Stored items from a collection

┄┄┄┄┄┄

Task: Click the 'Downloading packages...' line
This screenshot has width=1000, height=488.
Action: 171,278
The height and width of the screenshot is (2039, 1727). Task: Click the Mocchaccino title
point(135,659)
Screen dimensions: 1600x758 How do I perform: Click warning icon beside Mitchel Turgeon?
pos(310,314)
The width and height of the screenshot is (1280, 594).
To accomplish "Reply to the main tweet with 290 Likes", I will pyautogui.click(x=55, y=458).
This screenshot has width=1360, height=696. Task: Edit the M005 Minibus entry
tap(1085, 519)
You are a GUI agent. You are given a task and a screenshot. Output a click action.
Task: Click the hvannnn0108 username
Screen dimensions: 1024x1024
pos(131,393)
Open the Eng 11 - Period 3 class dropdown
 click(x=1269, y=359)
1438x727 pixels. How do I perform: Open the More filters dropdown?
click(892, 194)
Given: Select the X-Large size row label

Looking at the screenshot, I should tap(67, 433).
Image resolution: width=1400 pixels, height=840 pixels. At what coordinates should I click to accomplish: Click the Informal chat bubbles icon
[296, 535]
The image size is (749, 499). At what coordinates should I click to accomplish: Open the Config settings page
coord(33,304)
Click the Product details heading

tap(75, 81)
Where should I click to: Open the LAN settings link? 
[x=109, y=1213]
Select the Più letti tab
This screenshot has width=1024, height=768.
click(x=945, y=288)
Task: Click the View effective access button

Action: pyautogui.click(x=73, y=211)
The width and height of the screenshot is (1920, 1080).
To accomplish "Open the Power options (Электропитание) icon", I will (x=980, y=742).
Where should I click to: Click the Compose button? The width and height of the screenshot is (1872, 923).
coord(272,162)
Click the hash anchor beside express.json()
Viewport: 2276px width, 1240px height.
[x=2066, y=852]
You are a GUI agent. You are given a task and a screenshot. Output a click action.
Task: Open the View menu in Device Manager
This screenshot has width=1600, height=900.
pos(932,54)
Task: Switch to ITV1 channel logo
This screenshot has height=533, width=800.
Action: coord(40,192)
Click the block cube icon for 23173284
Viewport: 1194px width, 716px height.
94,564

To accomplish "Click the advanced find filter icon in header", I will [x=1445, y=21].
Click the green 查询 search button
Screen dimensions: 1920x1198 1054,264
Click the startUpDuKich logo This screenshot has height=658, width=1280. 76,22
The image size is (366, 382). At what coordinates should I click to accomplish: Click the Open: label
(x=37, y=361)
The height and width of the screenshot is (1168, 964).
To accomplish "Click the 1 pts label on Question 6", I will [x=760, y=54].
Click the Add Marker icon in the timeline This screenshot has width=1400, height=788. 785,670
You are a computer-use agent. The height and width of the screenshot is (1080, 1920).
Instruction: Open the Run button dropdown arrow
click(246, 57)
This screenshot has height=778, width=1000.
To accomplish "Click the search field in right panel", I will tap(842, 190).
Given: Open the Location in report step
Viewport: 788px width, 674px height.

┄┄┄┄┄┄

* WHAT NEEDS TO BE DONE
Retype the lines of the listing exactly, starting at the line containing "1438x727 pixels. How" and ending at the line containing "coord(272,162)", with both of those lines included.

* TASK RESPONSE
1438x727 pixels. How do I perform: Open the More filters dropdown?
click(892, 194)
Given: Select the X-Large size row label

Looking at the screenshot, I should tap(67, 433).
Image resolution: width=1400 pixels, height=840 pixels. At what coordinates should I click to accomplish: Click the Informal chat bubbles icon
[296, 535]
The image size is (749, 499). At what coordinates should I click to accomplish: Open the Config settings page
coord(33,304)
Click the Product details heading

tap(75, 81)
Where should I click to: Open the LAN settings link? 
[x=109, y=1213]
Select the Più letti tab
This screenshot has width=1024, height=768.
click(x=945, y=288)
Task: Click the View effective access button

Action: pyautogui.click(x=73, y=211)
The width and height of the screenshot is (1920, 1080).
To accomplish "Open the Power options (Электропитание) icon", I will (x=980, y=742).
Where should I click to: Click the Compose button? The width and height of the screenshot is (1872, 923).
coord(272,162)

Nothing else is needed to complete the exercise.